====== WORKING DATA
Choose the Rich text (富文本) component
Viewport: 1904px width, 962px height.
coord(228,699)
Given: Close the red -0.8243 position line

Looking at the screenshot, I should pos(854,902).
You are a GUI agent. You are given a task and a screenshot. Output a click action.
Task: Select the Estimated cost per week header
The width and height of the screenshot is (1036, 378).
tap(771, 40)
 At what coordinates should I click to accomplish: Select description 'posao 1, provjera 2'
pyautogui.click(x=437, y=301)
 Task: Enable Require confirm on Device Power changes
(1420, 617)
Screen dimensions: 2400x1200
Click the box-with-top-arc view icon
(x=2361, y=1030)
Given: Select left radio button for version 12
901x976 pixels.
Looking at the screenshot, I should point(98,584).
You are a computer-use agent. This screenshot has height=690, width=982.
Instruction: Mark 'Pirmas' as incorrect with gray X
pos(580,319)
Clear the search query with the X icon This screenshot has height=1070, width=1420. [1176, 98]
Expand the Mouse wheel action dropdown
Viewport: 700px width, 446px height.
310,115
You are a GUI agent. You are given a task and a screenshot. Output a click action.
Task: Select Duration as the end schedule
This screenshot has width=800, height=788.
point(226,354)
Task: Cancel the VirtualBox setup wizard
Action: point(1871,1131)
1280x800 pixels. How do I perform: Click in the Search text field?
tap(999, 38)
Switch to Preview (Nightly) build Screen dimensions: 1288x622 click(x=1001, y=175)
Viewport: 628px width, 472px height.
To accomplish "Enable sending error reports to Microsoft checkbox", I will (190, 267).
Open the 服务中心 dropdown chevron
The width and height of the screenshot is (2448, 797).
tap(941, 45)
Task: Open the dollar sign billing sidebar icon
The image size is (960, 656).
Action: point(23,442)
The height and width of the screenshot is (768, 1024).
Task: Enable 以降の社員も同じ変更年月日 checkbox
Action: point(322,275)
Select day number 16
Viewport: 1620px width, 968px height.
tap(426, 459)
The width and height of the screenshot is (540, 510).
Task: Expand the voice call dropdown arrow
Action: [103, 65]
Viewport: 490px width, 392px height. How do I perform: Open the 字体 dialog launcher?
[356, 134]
============
**SHORT PROBLEM**
Echo the material above line for line, with nothing changed.

**REPLY TO THE TASK**
Choose the Rich text (富文本) component
Viewport: 1904px width, 962px height.
coord(228,699)
Given: Close the red -0.8243 position line

Looking at the screenshot, I should pos(854,902).
You are a GUI agent. You are given a task and a screenshot. Output a click action.
Task: Select the Estimated cost per week header
The width and height of the screenshot is (1036, 378).
tap(771, 40)
 At what coordinates should I click to accomplish: Select description 'posao 1, provjera 2'
pyautogui.click(x=437, y=301)
 Task: Enable Require confirm on Device Power changes
(1420, 617)
Screen dimensions: 2400x1200
Click the box-with-top-arc view icon
(x=2361, y=1030)
Given: Select left radio button for version 12
901x976 pixels.
Looking at the screenshot, I should point(98,584).
You are a computer-use agent. This screenshot has height=690, width=982.
Instruction: Mark 'Pirmas' as incorrect with gray X
pos(580,319)
Clear the search query with the X icon This screenshot has height=1070, width=1420. [1176, 98]
Expand the Mouse wheel action dropdown
Viewport: 700px width, 446px height.
310,115
You are a GUI agent. You are given a task and a screenshot. Output a click action.
Task: Select Duration as the end schedule
This screenshot has width=800, height=788.
point(226,354)
Task: Cancel the VirtualBox setup wizard
Action: point(1871,1131)
1280x800 pixels. How do I perform: Click in the Search text field?
tap(999, 38)
Switch to Preview (Nightly) build Screen dimensions: 1288x622 click(x=1001, y=175)
Viewport: 628px width, 472px height.
To accomplish "Enable sending error reports to Microsoft checkbox", I will (190, 267).
Open the 服务中心 dropdown chevron
The width and height of the screenshot is (2448, 797).
tap(941, 45)
Task: Open the dollar sign billing sidebar icon
The image size is (960, 656).
Action: point(23,442)
The height and width of the screenshot is (768, 1024).
Task: Enable 以降の社員も同じ変更年月日 checkbox
Action: point(322,275)
Select day number 16
Viewport: 1620px width, 968px height.
tap(426, 459)
The width and height of the screenshot is (540, 510).
Task: Expand the voice call dropdown arrow
Action: [103, 65]
Viewport: 490px width, 392px height. How do I perform: Open the 字体 dialog launcher?
[356, 134]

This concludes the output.